Finding the zeros of a polynomial function is one of the fundamental tasks in algebra. Zeros are the values of the variable, usually denoted as \(x\), for which the polynomial evaluates to zero. For a given polynomial \(f(x) = x^3 + 10x^2 + 33x + 34\), we find its zeros by setting \(f(x) = 0\) and solving the equation.

• This involves looking for values of \(x\) that make the expression equal zero.
• Zeros are critical as they provide points where the graph of the polynomial touches or crosses the x-axis.
• These points help in understanding the graph's behavior and structure.

Often, to discover the zeros, methods like factorization or synthetic division are employed. In simpler polynomials, these methods help simplify the equation to easily find values of \(x\) that fulfill the zero-condition.

Factoring a polynomial means expressing it as a product of its linear components. This process helps reveal the zeros of the function in a more straightforward manner.
For the polynomial \(f(x) = x^3 + 10x^2 + 33x + 34\), factorization shows it can be written as \((x+1)(x+2)(x+17) = 0\).

• Each component of the factored form, \((x + a)\), corresponds to potential solutions for the function when set to zero.
• By solving \((x+1)=0\), \((x+2)=0\), and \((x+17)=0\), we find the zeros \(x = -1, -2, \text{ and } -17\).

Factorization not only helps in solving polynomials more efficiently but also simplifies verification of calculations. When a polynomial is expressed in its factored form, identifying solutions is direct and avoids complex algebraic manipulation.

In mathematics, especially in graphing, x-intercepts are crucial points where the graph of a function intersects the x-axis. These intercepts occur at the zeros of the function. For the polynomial \(f(x)\), the x-intercepts are calculated from the factors obtained during factorization.
For the given example, setting \((x+1)(x+2)(x+17)=0\), the x-intercepts are found to be:

• \(x = -1\)
• \(x = -2\)
• \(x = -17\)

Each x-intercept represents a point where the polynomial equals zero and crosses or touches the x-axis. These points are essential for sketching the function and understanding its general shape and direction.

Using a graphing utility or tool is an excellent way to visually verify the solutions obtained from algebraic manipulations. Graphing tools plot the function across various values of \(x\) and allow us to see where it intersects the x-axis.
When we graph \(f(x) = x^3 + 10x^2 + 33x + 34\), we should see the curve crossing the x-axis at the points \(x = -1, -2, \text{ and } -17\).

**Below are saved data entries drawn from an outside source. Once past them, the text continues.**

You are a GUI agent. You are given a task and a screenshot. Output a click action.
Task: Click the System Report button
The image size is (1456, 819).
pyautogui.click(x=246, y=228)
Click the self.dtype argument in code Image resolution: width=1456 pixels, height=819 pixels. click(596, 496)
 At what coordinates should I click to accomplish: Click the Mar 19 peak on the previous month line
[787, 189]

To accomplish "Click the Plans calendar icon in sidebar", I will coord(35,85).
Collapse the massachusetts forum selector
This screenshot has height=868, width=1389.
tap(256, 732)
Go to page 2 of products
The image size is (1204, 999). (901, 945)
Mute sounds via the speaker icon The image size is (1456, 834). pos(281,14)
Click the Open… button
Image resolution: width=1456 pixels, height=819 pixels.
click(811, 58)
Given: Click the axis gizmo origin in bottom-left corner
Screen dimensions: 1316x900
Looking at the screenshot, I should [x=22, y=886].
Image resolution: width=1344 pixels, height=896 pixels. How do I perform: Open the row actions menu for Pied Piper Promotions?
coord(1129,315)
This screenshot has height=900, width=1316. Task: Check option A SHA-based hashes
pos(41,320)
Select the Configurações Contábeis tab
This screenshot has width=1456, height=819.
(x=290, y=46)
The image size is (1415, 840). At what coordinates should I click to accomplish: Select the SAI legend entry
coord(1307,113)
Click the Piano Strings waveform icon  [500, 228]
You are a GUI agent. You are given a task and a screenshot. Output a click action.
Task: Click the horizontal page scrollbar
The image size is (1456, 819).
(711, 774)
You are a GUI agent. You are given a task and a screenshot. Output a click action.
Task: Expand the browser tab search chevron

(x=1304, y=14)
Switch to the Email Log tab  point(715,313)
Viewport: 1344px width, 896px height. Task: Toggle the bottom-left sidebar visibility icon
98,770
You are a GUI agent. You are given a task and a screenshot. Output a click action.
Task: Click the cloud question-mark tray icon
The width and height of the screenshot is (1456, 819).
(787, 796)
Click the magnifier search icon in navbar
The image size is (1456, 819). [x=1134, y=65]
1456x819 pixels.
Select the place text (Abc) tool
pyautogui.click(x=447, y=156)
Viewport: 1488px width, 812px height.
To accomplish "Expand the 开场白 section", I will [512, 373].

• The graph provides a visual confirmation that the calculated zeros are indeed the x-intercepts of the polynomial.
• It also helps verify that there are no additional points where the graph meets the x-axis.

Graphing utilities enhance understanding by translating numerical and algebraic solutions into a visual format, ensuring a robust verification method. They are fundamental tools both for checking work and for educational purposes.